- Bloodfang on the cover of The Best of Eagle Monthly #6, dated October 1988.

Character information
- First appearance: Eagle (9 June 1984)

In-story information
- Species: Tyrannosaurus
- Place of origin: Earth

Publication information
- Publisher: IPC Magazines
- Schedule: Weekly
- Title(s): Eagle 9 June to 25 August 1984 8 September 1984 to 30 March 1985
- Formats: Original material for the series has been published as a strip in the comics anthology(s) Eagle.
- Genre: Action/adventure;
- Publication date: 9 June 1984 – 30 March 1985

Creative team
- Writer(s): John Wagner and Alan Grant
- Artist(s): Jim Baikie Carlos Cruz González Vanyo
- Editor(s): Dave Hunt

Reprints
- Title(s): The Best of Eagle Monthly #6

= Bloodfang =

British comic book character

Bloodfang is a British comic character, appearing in strips published by IPC Magazines. The character featured in British comic stories published in the weekly anthology Eagle from 9 June 1984 to 30 March 1985, written by John Wagner and Alan Grant and drawn by Jim Baikie, Carlos Cruz González and Vanyo. The story followed the eponymous Tyrannosaurus rex, initially in prehistoric times and then later in the year 2150.

==Creation==
"Bloodfang" was one of many stories submitted to the revived Eagle by writing duo John Wagner and Alan Grant. The pair were such prolific contributors to IPC's output that managing editor John Sanders insisted they use pseudonyms to mask their level of contribution; Grant would later recall the pair enjoyed coming up with the pen-names. For "Bloodfang" the pair chose to be credited as 'F. Martin Candor'; Martin was a shopkeeper and Candor a mechanic, both known (and disliked) by Grant, with the 'F' being an obscene dismissal of the pair.
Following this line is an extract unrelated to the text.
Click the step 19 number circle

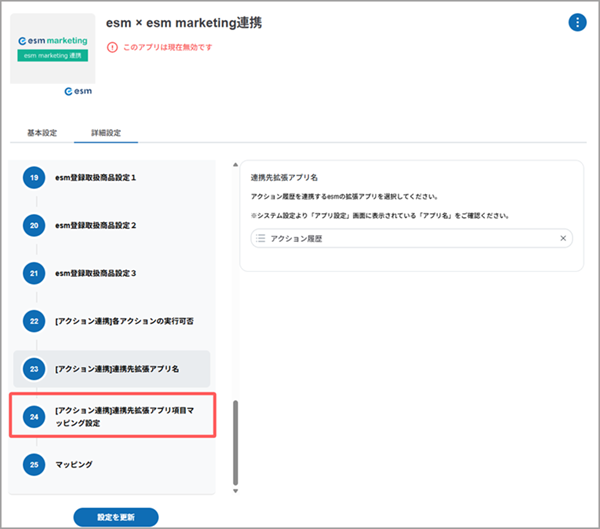[34, 178]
The first 12-part storyline, published 9 June to 25 August 1984, was illustrated by Jim Baikie, who had recently worked with Alan Moore on "Skizz" in IPC's 2000 AD. After a one-week break as material from the cancelled Scream! was incorporated into Eagle, the second arc was drawn by Carlos Cruz González from 8 September 1984 to 2 February 1985, with the final episodes drawn by Vicente Vaño Ibarra and Eduardo Vaño Ibarra under their Vanyo identity. Due to an editorial error, José Ortiz was incorrectly credited for the 8 December 1984 instalment. The serial was effectively halted by an influx of strips from the cancelled Tiger. A standalone story also appeared in the 1985 Eagle Holiday Special.
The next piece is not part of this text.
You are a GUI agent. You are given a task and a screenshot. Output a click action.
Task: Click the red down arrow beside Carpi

Like many IPC stories, "Bloodfang" was sold for overseas publication, and was printed by Aventures & Voyages in French as part of the anthology Akim in 1988, renamed "Croc-Rouge". The same year the first arc of the story was reprinted in Fleetway Publications' The Best of Eagle Monthly #6, dated October 1988. In 1998, the rights to the strips created for Eagle – including "Bloodfang" – were purchased from Egmont Publishing by the Dan Dare Corporation.

==Plot summary==

Bloodfang hatches from his egg a hundred million years ago. He promptly kills his siblings and is raised by his mother Karka until she is killed in a fight with the tyrannosaur pack leader Blackheart – Bloodfang's father. During the fight, Bloodfang is wounded in the face by Blackheart, leaving him with permanent scars. Bloodfang flees, and becomes an outcast from the pack. Forced to fend for himself, the young tyrannosaur initially struggles to survive and nearly starves. His first meal without his mother's assistance consists of carrion. However, when other dinosaurs (four sauroctoni) try to steal his meal from him, Bloodfang cunningly bides his time until they have gorged themselves, and then attacks them when they are vulnerable, killing two and driving the others away.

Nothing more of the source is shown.